Musicals from 1961 include Frank Loesser's How to Succeed In Business Without Really Trying, Jerry Herman's Milk and Honey, Bob Merrill's Carnival!, Johnny Burke's Donnybrook!, and Comden and Green's Subways are for Sleeping.
Among the year's plays were Robert Bolt's A Man for All Seasons, Neil Simon's Come Blow Your Horn, Jean Kerr's Mary, Mary, Ossie Davis' Purlie Victorious, Henry and Phoebe Ephron's Take Her, She's Mine and Harold Pinter's The Caretaker.

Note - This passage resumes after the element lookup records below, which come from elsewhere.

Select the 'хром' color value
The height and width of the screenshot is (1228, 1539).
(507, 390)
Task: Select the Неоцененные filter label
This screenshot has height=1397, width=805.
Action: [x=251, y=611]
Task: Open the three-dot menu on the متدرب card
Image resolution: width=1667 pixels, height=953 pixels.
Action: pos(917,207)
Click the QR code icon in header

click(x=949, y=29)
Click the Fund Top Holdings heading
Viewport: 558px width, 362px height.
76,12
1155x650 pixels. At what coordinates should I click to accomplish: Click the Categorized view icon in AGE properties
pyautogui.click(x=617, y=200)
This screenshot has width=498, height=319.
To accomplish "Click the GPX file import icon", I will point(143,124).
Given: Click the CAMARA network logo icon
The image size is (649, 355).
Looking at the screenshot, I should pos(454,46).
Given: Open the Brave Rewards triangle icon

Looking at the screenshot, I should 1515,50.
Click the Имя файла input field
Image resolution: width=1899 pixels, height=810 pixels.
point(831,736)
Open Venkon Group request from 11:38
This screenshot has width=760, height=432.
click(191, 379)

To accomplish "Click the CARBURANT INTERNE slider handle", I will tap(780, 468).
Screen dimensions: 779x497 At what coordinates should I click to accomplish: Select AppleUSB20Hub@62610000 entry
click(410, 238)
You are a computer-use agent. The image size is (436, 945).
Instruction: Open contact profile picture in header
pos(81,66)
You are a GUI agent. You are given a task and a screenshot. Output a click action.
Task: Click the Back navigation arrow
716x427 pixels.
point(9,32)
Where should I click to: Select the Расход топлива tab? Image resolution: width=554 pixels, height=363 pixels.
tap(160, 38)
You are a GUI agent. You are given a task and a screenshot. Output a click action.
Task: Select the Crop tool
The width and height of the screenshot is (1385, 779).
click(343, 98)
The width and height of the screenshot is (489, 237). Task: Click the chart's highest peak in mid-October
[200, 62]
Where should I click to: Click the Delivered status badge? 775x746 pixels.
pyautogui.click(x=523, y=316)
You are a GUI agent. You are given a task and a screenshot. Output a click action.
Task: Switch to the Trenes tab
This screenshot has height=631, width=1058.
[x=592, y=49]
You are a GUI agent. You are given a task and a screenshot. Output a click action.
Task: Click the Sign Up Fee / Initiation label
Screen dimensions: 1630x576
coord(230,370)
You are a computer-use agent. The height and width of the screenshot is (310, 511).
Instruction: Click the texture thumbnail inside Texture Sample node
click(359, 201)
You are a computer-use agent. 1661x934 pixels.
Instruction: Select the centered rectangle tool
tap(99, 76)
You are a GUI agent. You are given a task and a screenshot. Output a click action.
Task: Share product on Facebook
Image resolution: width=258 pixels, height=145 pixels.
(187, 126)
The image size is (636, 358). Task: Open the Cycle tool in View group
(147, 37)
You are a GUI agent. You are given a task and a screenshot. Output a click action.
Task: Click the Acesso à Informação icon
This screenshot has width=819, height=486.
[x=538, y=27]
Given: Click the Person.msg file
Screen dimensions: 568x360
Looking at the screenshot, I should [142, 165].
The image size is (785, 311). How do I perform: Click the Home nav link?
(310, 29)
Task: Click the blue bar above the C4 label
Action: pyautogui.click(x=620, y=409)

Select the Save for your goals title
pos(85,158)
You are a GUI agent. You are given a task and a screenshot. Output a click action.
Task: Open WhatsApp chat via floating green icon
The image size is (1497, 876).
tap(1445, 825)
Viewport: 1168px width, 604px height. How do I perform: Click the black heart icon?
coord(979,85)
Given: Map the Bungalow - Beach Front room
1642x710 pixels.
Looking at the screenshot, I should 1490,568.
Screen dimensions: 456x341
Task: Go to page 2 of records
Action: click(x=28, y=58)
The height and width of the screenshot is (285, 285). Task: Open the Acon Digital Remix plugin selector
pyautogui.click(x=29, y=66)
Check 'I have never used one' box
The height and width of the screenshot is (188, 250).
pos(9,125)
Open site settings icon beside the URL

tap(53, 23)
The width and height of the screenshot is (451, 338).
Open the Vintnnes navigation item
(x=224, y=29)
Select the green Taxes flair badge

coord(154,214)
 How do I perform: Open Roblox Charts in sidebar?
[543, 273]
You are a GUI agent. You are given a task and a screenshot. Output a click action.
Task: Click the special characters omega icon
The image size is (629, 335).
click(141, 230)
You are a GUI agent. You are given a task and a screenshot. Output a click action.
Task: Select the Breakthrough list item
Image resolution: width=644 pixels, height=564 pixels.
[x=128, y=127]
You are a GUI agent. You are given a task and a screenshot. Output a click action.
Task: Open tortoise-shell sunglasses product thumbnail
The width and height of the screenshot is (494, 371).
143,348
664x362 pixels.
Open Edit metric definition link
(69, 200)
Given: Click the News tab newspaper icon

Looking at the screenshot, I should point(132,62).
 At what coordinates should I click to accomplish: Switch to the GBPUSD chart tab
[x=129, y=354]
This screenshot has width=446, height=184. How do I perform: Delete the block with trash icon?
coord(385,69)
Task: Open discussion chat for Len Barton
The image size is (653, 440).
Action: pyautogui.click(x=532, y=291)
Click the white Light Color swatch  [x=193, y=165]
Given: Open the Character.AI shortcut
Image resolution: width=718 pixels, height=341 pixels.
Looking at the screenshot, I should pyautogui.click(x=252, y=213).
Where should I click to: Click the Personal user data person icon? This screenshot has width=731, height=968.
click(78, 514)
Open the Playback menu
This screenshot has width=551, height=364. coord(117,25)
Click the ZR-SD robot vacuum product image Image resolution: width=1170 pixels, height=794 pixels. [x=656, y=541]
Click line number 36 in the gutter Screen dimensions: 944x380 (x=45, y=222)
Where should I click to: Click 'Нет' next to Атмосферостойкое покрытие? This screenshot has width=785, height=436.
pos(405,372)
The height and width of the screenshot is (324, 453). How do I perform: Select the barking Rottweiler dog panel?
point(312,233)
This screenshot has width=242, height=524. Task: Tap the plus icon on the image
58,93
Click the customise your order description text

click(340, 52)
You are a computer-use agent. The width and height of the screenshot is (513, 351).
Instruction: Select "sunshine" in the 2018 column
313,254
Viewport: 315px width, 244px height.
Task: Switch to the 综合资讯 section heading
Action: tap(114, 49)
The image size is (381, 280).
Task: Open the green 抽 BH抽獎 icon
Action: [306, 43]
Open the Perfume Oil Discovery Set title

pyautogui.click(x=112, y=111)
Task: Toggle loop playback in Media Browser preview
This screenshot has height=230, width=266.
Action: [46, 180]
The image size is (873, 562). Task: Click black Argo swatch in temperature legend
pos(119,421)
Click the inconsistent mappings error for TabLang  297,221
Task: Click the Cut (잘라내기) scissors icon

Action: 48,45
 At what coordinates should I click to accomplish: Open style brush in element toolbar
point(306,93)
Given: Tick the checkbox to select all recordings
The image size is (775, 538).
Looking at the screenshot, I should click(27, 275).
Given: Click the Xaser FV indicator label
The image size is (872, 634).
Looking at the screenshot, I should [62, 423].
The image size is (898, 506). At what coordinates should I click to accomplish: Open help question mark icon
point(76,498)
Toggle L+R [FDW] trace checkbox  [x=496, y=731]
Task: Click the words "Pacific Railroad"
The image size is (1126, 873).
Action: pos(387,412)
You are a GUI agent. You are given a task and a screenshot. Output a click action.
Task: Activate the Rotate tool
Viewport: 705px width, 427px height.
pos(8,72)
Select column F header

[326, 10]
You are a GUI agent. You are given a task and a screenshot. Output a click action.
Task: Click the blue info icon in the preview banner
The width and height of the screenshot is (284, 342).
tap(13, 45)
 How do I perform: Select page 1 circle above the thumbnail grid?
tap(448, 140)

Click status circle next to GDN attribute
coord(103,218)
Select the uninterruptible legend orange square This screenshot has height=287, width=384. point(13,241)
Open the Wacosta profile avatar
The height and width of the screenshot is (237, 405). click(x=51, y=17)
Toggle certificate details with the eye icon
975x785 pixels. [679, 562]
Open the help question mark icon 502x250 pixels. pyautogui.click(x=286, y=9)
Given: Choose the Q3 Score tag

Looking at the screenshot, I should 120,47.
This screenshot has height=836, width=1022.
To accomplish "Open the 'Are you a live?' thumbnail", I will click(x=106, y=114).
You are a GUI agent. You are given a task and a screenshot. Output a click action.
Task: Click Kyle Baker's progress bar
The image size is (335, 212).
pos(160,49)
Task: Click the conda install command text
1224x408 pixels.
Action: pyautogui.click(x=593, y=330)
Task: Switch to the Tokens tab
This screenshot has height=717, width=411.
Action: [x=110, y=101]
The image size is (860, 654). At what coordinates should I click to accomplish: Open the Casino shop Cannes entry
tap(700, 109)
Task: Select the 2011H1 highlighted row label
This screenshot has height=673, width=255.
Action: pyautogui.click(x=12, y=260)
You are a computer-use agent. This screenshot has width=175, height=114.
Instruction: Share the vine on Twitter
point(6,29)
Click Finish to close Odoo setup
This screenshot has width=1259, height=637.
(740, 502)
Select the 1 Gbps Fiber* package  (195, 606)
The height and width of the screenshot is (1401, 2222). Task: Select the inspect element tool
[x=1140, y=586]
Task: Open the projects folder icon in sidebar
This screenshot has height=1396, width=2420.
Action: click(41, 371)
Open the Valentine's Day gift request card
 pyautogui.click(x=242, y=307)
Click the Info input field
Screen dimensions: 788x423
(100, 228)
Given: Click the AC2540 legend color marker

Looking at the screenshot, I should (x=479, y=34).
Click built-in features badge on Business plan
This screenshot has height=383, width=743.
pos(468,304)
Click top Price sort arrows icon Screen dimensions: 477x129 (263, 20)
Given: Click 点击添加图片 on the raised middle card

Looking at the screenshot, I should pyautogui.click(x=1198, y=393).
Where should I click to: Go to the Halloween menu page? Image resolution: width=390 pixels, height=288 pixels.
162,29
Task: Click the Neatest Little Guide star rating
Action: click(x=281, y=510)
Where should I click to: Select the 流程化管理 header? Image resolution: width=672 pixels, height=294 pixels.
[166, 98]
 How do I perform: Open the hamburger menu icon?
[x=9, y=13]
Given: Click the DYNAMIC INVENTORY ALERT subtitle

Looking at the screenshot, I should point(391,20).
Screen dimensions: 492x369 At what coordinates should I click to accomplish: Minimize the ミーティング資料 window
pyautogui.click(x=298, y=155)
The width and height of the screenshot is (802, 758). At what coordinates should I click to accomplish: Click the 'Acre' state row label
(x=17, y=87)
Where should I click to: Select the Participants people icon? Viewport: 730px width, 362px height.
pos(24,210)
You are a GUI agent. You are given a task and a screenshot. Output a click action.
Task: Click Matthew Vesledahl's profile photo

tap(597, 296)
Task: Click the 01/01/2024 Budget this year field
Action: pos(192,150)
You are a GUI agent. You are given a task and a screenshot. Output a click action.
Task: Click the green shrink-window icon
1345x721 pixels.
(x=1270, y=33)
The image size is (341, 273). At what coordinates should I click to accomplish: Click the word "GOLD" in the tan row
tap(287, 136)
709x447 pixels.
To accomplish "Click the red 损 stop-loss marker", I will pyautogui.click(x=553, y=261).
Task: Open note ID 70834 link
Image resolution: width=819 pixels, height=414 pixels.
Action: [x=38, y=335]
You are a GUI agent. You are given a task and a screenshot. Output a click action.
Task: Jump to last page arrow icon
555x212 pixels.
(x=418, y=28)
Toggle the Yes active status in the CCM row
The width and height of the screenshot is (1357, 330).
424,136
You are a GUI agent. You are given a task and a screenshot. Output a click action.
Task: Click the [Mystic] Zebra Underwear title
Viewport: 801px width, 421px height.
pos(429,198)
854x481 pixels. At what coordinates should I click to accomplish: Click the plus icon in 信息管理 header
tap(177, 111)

Tennessee Williams' The Night of the Iguana featured Bette Davis in her final Broadway role. William Shatner appeared in A Shot in the Dark before he went on to boldly go where no one had gone before. And Dustin Hoffman made his Broadway debut, in The Cook for Mr. General, six years before starring in one of my favorite movies, The Graduate.
Three plays opened and closed on the same night: The Garden of Sweets, set in a Greek-American candy store and ice cream parlor in a city on the Great Lakes; Julia, Jake and Uncle Joe, which took place in a New York apartment, a Moscow hotel room, the office of the American ambassador and the Kremlin; and Once There Was a Russian, set in 1787, in Potemkin's study in a small Crimean palace on the sea.
One show from 1961 that became a hit is on my must-see list for 2011: the revival of How to Succeed in Business, with Daniel Radcliffe taking on the role created by Robert Morse. Radcliffe was compelling in his Broadway debut in Equus and I'm looking forward to seeing him in a musical.
Wherever you are I hope your 2011 is happy, healthy and filled with great theatre and as always, thank-you for stopping by.